Op 5 december 2014 heeft de Rechtbank Amsterdam uitspraak gedaan in een rekestprocedure betreffende de overlevering van een opgeëiste persoon op basis van een Europees aanhoudingsbevel (EAB). De vordering tot overlevering werd ingediend door de officier van justitie op 28 oktober 2014 en betreft een EAB dat op 28 juli 2014 door de Staatsanwaltschaft te Bochum, Duitsland, is uitgevaardigd. De opgeëiste persoon, geboren in Litouwen, was op dat moment gedetineerd in Nederland zonder vaste woon- of verblijfplaats. Tijdens de openbare zitting op 21 november 2014 was de opgeëiste persoon aanwezig, bijgestaan door zijn raadsman, mr. J.Y. Taekema, en een tolk in de Litouwse taal. De raadsman heeft geen verweer gevoerd tegen de verzochte overlevering.

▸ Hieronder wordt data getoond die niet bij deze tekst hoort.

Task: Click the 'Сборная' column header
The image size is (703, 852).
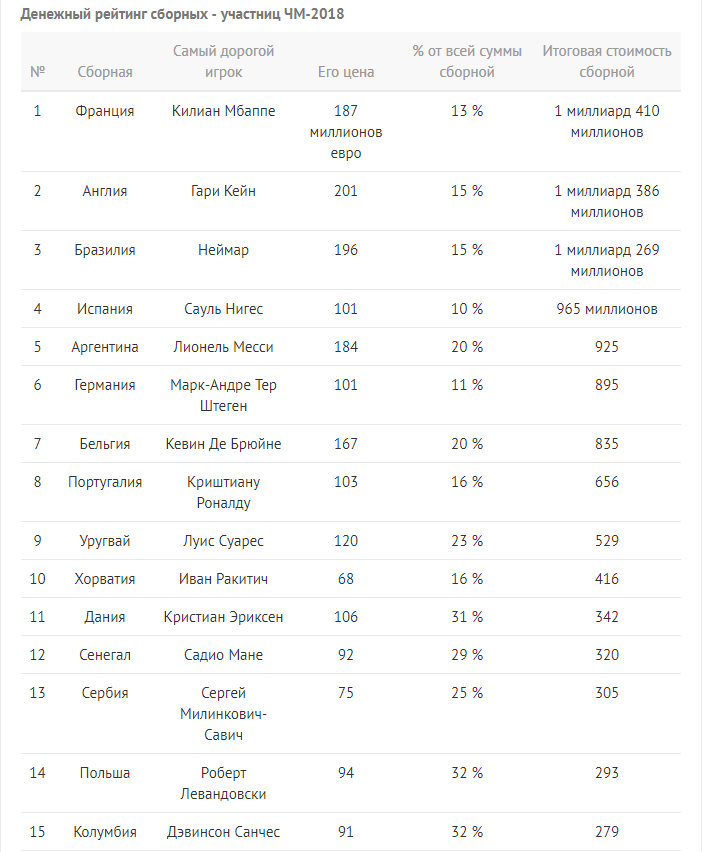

De rechtbank heeft de identiteit van de opgeëiste persoon vastgesteld en het EAB onderzocht. In het EAB werd melding gemaakt van een arrestatiebevel van het Amtsgericht Bochum, gedateerd 24 juli 2014, en de overlevering werd verzocht in verband met een strafrechtelijk onderzoek naar drie strafbare feiten. De rechtbank heeft vastgesteld dat de feiten waarvoor de overlevering wordt verzocht, zijn opgenomen in bijlage 1 van de Overleveringswet (OLW) en dat er geen belemmeringen zijn voor de overlevering. De rechtbank heeft ook vastgesteld dat de autoriteiten van Litouwen een gelijktijdig verzoek tot overlevering hebben gedaan, maar heeft geoordeeld dat de Duitse autoriteiten voorrang dienen te krijgen, gezien de ernst van de feiten en de omstandigheden van de zaak.

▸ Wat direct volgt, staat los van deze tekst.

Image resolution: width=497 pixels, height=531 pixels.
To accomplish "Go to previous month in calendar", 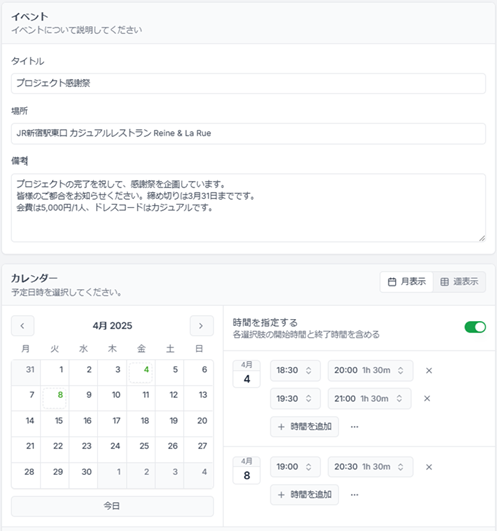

Uiteindelijk heeft de rechtbank besloten de overlevering toe te staan, aangezien het EAB voldoet aan de eisen van artikel 2 van de OLW en er geen weigeringsgronden zijn. De uitspraak werd gedaan door de voorzitter, mr. A.R.P.J. Davids, en de rechters mrs. H.P. Kijlstra en I.V. Ottens, in aanwezigheid van griffier L.C. Werkman. Tegen deze uitspraak staat geen gewoon rechtsmiddel open, conform artikel 29, tweede lid, OLW.